**PROMPT**
Rescale the records in the stretch from the line containing "will pyautogui.click(x=91, y=108)." through the line containing "Open Chrome downloads icon", both ends included. Rewrite only those lines in full, requests included, with every click coordinate in the answers multiplied by 0.85 and rounded to a whole number, halves rounding up.
....................
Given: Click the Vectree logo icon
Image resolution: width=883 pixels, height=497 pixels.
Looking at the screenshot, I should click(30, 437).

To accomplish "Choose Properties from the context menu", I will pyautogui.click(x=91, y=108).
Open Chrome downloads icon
....................
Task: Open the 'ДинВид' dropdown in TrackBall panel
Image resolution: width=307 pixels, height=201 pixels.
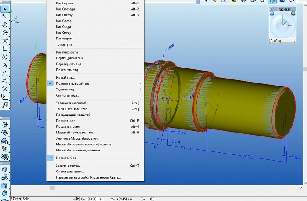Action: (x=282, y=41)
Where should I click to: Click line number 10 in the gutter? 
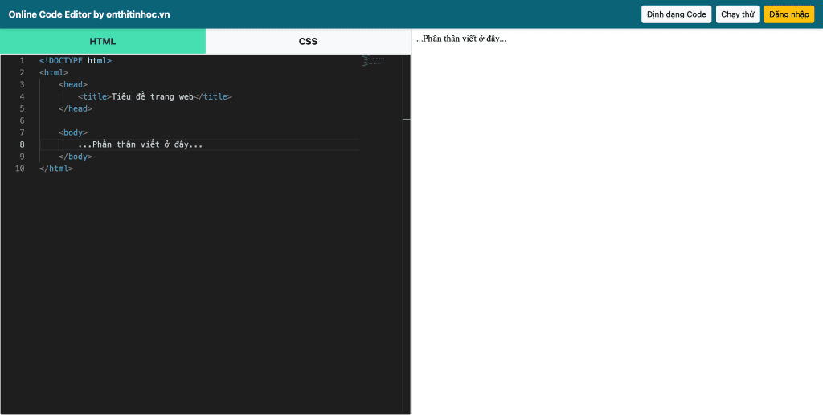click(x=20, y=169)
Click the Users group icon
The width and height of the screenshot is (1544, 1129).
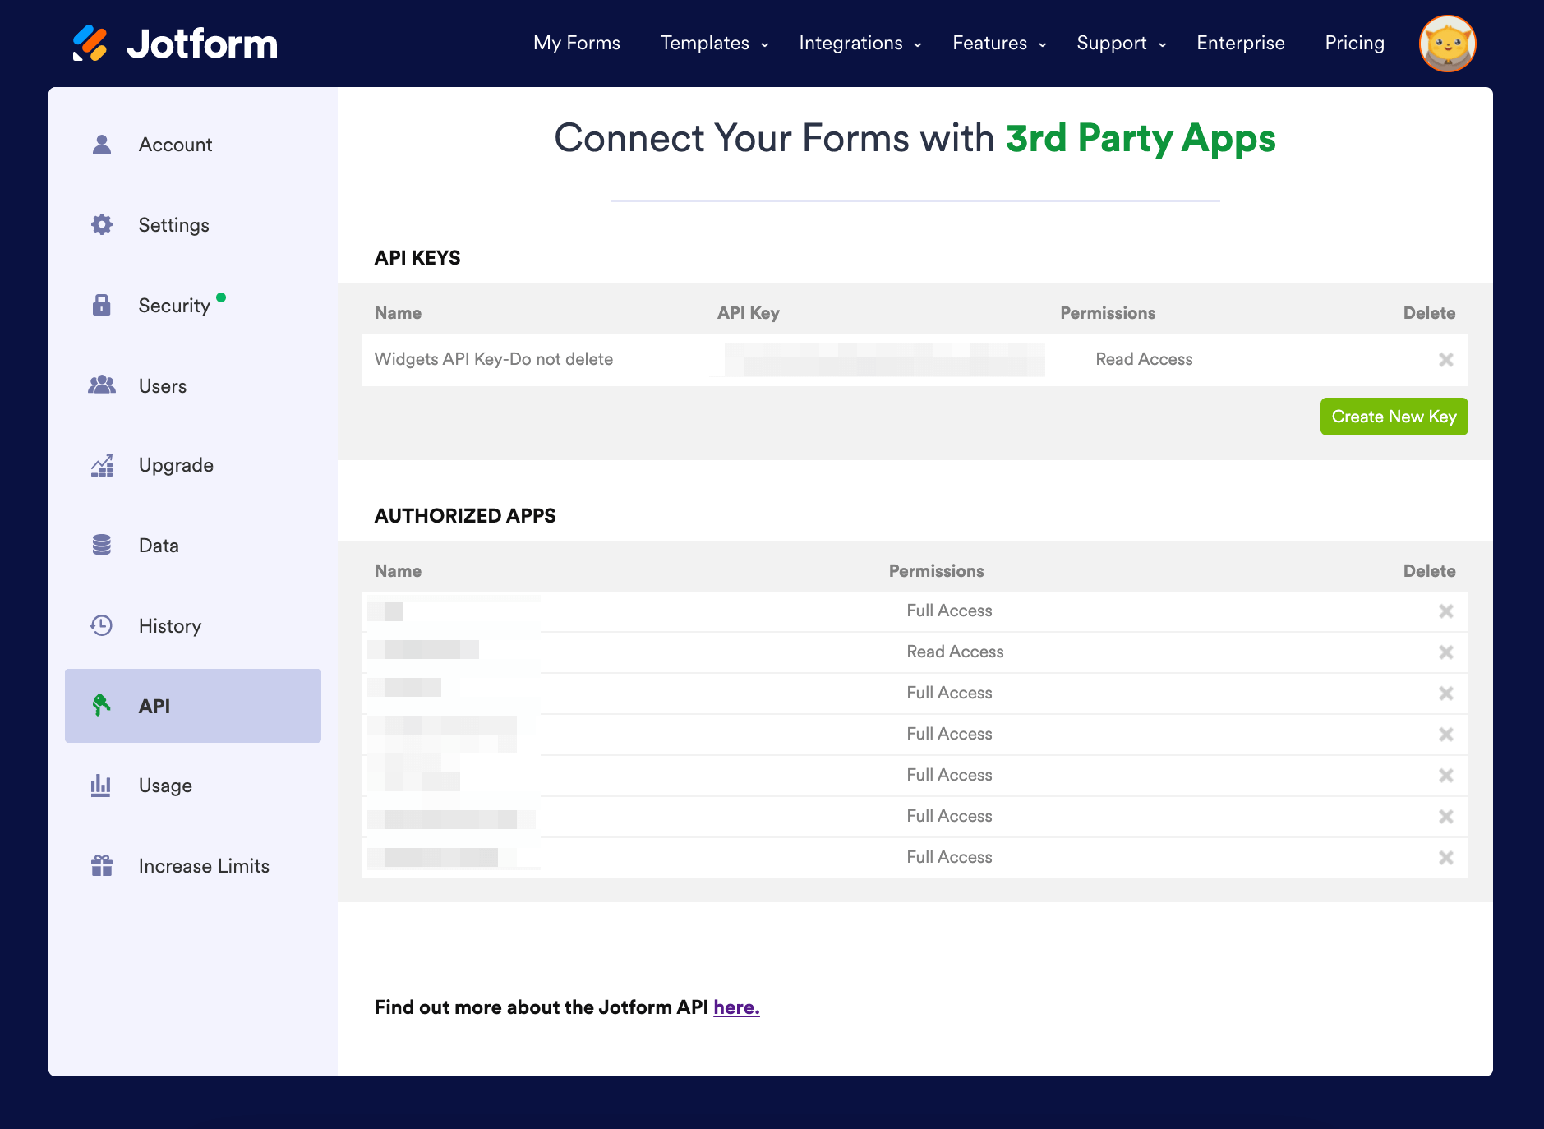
....................
**RIGHT ANSWER**
To accomplish "Choose Properties from the context menu", I will pyautogui.click(x=77, y=92).
Open Chrome downloads icon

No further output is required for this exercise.